Extract provided =>
----

Pheochromocytoma and Paraganglioma
Pheochromocytoma and paraganglioma are rare catecholamine-producing tumors with a combined annual incidence of three cases per 1 million individuals. Tumors arising within the adrenal gland are known as pheochromocytomas, whereas morphologically identical tumors arising elsewhere are termed paragangliomas. Paragangliomas are further divided into: (1) sympathetic paragangliomas that predominantly arise from the intra-abdominal sympathetic trunk and usually produce catecholamines, and (2) parasympathetic paragangliomas that are distributed along the parasympathetic nerves of the head, neck, and mediastinum and are rarely functional.[40,41]
It is now estimated that up to 30% of all pheochromocytomas and paragangliomas are familial; several susceptibility genes have been described (see Table 7). The median age at presentation in most familial syndromes is 30 to 35 years, and up to 50% of subjects have disease by age 26 years.[42,43,44,45]
Table 7. Characteristics of Paraganglioma (PGL) and Pheochromocytoma (PCC) Associated with Susceptibility Genesa
|Germline Mutation||Syndrome||Proportion of all PGL/PCC (%)||Mean Age at Presentation (y)||Penetrance of PGL/PCC (%)|
|MEN1 = multiple endocrine neoplasia type 1; MEN2 = multiple endocrine neoplasia type 2; NF1 = neurofibromatosis type 1; VHL = von Hippel-Lindau.|
|a Adapted from Welander et al.|
|SDHB, C, D||Carney-Stratakis||<1||33||Unknown|
|No mutation||Sporadic disease||70||48.3||-|
- Von Hippel-Lindau (VHL) syndrome—Pheochromocytoma and paraganglioma occur in 10% to 20% of patients with VHL.

----

Source data =>

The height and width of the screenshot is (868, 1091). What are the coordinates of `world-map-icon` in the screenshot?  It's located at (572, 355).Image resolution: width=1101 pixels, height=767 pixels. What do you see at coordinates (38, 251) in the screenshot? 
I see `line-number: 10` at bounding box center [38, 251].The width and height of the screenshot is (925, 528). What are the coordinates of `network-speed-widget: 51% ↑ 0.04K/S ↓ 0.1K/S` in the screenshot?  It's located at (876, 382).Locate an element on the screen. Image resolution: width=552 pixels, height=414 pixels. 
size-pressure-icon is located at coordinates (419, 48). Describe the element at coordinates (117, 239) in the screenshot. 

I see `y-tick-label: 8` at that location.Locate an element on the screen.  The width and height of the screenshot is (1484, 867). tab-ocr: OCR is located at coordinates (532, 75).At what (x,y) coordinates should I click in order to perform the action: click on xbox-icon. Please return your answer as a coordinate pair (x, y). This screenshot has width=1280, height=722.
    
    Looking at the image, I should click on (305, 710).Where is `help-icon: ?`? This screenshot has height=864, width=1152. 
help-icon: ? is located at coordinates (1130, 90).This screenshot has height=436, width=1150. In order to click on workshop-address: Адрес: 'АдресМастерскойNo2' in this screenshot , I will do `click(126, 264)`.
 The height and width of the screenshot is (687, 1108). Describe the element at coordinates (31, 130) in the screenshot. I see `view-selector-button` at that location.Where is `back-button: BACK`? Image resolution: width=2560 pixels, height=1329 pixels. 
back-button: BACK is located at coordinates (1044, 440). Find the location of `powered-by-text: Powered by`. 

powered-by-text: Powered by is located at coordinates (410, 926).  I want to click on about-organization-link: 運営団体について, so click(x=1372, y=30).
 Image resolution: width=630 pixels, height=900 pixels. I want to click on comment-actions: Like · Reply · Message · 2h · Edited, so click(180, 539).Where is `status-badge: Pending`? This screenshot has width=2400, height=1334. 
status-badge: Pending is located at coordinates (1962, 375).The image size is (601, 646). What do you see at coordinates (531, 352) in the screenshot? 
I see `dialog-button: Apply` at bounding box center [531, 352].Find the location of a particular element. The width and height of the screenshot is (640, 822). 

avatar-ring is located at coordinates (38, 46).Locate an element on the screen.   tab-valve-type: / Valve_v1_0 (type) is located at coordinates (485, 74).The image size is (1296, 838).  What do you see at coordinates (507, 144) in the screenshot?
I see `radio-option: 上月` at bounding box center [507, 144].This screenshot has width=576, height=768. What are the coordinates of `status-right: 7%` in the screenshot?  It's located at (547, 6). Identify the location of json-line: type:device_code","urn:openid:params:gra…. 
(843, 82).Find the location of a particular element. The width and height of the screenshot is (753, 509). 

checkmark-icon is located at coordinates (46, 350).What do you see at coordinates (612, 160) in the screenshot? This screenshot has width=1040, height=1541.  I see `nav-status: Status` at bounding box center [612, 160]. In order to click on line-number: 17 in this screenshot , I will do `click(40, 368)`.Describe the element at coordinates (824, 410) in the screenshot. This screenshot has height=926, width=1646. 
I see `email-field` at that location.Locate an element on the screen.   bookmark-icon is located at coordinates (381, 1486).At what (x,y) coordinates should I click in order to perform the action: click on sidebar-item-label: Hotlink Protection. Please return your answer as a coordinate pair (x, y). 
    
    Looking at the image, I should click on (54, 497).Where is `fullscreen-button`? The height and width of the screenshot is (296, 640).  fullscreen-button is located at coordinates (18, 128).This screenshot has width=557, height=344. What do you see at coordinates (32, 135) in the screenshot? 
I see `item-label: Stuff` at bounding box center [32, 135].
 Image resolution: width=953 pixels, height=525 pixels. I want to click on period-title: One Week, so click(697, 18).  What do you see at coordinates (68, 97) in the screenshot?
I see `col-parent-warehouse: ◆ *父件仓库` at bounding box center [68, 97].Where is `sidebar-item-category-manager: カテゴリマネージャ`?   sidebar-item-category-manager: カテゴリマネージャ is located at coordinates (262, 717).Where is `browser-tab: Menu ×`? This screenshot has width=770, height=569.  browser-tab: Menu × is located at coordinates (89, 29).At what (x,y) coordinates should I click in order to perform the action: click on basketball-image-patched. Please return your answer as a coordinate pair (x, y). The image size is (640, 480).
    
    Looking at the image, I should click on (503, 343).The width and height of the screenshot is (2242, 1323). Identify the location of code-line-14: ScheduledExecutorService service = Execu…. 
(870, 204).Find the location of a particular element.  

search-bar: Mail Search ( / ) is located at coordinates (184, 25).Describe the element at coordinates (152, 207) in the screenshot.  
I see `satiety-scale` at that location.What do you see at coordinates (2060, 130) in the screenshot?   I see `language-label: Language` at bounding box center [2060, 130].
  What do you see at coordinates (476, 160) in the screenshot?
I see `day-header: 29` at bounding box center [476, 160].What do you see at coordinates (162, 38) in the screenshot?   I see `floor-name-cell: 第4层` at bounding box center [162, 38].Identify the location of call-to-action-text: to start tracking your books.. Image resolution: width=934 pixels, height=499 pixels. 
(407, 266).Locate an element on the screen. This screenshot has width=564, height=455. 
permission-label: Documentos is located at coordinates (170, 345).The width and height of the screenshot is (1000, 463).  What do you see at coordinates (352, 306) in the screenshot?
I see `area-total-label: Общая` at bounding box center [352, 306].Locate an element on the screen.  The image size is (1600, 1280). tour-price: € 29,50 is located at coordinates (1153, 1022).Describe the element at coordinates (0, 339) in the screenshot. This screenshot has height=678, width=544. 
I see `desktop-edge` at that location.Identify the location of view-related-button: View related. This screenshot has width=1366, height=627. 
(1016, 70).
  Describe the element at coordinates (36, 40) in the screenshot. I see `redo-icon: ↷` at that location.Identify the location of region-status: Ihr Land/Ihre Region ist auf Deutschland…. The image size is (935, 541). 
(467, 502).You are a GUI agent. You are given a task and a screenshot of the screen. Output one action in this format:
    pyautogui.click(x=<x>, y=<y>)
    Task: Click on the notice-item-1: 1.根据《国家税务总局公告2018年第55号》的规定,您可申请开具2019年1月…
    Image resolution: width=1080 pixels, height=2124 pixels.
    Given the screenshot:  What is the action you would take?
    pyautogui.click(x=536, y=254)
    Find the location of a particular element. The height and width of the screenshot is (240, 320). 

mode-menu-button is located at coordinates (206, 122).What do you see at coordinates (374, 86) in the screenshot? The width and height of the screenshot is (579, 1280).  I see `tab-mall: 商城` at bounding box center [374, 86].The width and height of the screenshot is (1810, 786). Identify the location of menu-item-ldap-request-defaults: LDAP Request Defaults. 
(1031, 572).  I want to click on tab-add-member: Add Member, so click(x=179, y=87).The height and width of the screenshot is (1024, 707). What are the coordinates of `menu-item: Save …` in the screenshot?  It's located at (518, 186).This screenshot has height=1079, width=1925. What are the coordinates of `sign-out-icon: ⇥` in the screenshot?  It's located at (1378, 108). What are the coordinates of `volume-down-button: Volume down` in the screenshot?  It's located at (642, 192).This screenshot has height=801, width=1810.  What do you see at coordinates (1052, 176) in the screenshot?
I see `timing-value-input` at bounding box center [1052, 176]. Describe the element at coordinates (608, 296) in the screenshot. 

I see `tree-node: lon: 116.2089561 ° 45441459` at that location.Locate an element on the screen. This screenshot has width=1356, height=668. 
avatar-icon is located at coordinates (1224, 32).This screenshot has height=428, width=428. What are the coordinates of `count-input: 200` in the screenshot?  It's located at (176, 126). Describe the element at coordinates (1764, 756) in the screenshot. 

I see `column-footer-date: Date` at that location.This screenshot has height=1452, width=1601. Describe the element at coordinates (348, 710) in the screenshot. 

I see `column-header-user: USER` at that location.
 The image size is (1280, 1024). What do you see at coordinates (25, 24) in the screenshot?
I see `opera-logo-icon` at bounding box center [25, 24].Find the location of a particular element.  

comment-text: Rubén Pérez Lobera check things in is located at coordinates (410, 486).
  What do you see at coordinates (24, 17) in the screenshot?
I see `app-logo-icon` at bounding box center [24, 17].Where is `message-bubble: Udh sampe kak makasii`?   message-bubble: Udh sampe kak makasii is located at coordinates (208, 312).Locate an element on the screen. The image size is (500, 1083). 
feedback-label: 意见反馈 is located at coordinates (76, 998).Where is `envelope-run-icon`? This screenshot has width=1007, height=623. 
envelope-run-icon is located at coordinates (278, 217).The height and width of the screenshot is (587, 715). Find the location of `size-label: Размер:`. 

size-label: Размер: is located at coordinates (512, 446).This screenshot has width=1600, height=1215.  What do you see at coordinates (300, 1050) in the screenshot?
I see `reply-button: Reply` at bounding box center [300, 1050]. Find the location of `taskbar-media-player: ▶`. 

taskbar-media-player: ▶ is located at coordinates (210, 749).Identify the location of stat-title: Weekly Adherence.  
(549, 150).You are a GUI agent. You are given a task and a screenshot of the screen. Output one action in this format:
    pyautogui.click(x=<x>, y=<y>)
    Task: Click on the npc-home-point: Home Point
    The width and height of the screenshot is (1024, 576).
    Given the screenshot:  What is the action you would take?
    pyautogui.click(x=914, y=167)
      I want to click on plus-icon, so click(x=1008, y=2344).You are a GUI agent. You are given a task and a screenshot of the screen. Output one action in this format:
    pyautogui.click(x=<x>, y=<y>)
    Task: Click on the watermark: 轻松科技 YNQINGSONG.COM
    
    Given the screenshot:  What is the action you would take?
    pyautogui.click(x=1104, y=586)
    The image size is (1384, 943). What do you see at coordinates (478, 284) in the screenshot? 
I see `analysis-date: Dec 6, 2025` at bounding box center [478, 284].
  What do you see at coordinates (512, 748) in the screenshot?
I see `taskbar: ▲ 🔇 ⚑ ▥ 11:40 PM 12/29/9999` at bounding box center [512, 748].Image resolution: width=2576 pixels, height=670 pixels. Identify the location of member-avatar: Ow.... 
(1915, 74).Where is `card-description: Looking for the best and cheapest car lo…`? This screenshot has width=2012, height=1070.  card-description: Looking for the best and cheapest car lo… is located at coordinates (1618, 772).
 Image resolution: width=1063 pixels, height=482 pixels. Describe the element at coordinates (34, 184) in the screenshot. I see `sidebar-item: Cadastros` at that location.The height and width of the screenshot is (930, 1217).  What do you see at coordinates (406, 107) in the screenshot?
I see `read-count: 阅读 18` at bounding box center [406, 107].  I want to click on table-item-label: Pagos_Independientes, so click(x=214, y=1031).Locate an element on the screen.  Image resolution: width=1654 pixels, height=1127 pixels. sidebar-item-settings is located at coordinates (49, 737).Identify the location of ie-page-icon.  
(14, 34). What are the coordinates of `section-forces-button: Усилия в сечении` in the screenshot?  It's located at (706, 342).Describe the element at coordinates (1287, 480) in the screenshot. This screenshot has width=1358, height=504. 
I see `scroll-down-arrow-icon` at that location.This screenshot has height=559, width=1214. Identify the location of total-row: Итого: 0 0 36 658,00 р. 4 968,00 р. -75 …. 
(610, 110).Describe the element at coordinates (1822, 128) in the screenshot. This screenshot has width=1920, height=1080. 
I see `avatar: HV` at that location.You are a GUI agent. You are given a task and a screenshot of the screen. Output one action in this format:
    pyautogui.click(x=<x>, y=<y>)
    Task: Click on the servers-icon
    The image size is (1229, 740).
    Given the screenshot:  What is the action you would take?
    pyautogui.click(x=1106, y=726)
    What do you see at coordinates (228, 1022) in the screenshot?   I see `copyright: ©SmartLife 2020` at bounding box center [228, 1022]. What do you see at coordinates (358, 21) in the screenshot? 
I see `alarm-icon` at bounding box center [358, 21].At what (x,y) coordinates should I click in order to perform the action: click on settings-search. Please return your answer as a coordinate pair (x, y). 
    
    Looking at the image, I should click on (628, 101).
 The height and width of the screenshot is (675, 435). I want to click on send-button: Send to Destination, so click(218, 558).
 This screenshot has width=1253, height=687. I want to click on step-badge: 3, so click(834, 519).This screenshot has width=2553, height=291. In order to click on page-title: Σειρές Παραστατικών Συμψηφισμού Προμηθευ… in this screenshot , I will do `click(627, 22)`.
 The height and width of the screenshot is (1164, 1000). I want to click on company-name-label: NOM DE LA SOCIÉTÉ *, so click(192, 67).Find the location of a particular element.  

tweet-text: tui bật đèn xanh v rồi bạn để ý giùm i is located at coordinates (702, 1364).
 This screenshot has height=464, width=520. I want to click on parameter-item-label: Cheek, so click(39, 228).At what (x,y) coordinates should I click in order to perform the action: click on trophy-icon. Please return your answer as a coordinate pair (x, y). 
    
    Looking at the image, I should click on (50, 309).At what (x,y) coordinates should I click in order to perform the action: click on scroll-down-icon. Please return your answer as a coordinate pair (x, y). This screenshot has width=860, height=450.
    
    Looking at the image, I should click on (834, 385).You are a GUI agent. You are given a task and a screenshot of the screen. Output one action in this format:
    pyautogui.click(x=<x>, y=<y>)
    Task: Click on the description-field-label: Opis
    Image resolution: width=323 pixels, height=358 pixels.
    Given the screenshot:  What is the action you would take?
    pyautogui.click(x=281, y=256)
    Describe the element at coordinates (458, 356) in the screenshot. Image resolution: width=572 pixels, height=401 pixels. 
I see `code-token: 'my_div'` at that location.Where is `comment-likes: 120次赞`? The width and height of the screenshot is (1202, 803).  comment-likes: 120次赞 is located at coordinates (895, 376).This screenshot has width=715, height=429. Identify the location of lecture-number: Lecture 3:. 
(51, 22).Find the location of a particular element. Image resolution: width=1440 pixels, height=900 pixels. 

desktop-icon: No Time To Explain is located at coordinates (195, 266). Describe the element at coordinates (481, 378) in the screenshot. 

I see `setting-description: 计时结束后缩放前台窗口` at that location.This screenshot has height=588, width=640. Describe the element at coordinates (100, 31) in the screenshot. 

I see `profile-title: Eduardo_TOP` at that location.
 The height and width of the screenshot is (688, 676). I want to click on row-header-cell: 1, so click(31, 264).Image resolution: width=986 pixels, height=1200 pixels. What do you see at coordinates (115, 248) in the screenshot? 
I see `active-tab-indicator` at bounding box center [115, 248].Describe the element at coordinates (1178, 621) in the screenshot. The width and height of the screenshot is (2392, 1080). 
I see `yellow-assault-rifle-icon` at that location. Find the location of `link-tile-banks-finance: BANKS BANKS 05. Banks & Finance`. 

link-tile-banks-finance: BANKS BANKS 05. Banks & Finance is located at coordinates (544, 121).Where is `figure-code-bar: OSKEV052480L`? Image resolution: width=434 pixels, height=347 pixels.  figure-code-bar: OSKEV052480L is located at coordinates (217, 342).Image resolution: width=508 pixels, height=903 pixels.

----

What you have to do =>
Please give the combined annual incidence of pheochromocytoma and paraganglioma stated in the text on these tumors.

Response below =>
Three cases per 1 million individuals.